◆ **Activity**: Every record below should be written out exactly; pictures stay out.
········
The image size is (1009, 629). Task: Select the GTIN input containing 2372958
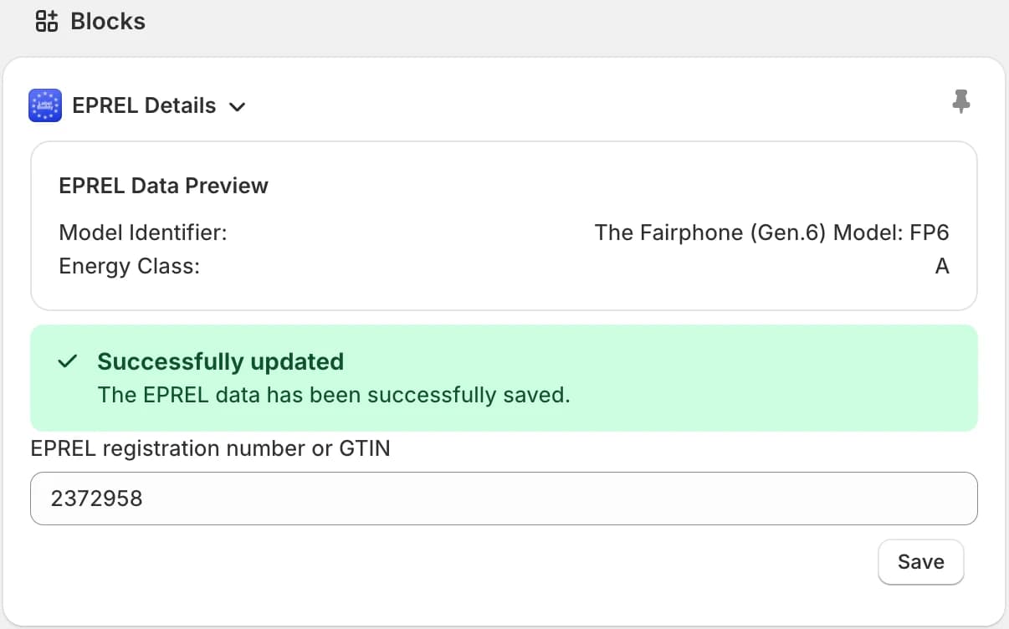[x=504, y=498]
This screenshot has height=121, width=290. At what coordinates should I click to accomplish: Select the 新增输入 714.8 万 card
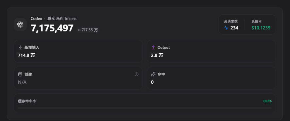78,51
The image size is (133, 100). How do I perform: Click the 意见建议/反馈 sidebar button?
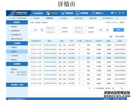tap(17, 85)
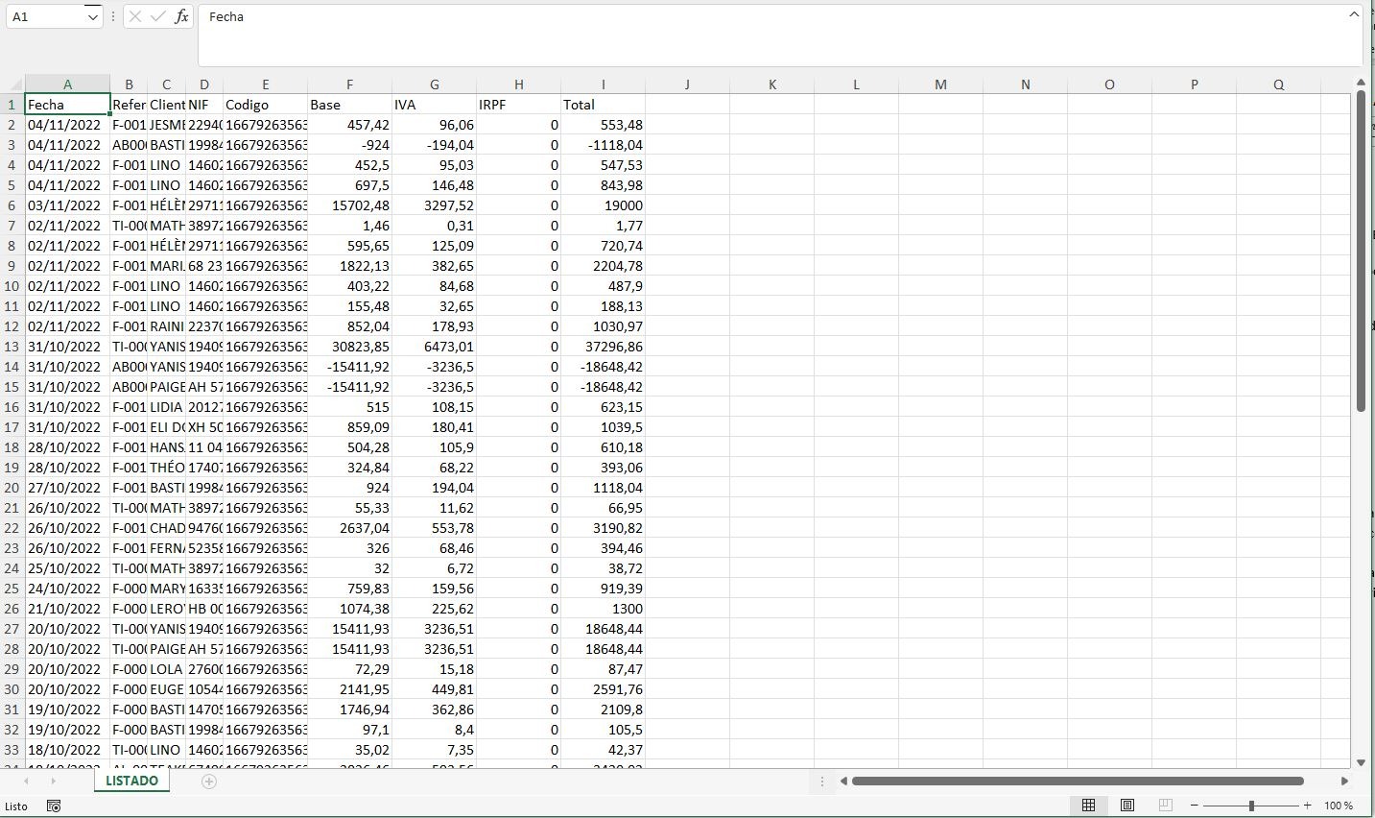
········
◆ **Solution**:
The image size is (1009, 629). Task: Select the GTIN input containing 2372958
[x=504, y=498]
This screenshot has height=121, width=290. At what coordinates should I click to accomplish: Select the 新增输入 714.8 万 card
78,51
The image size is (133, 100). How do I perform: Click the 意见建议/反馈 sidebar button?
tap(17, 85)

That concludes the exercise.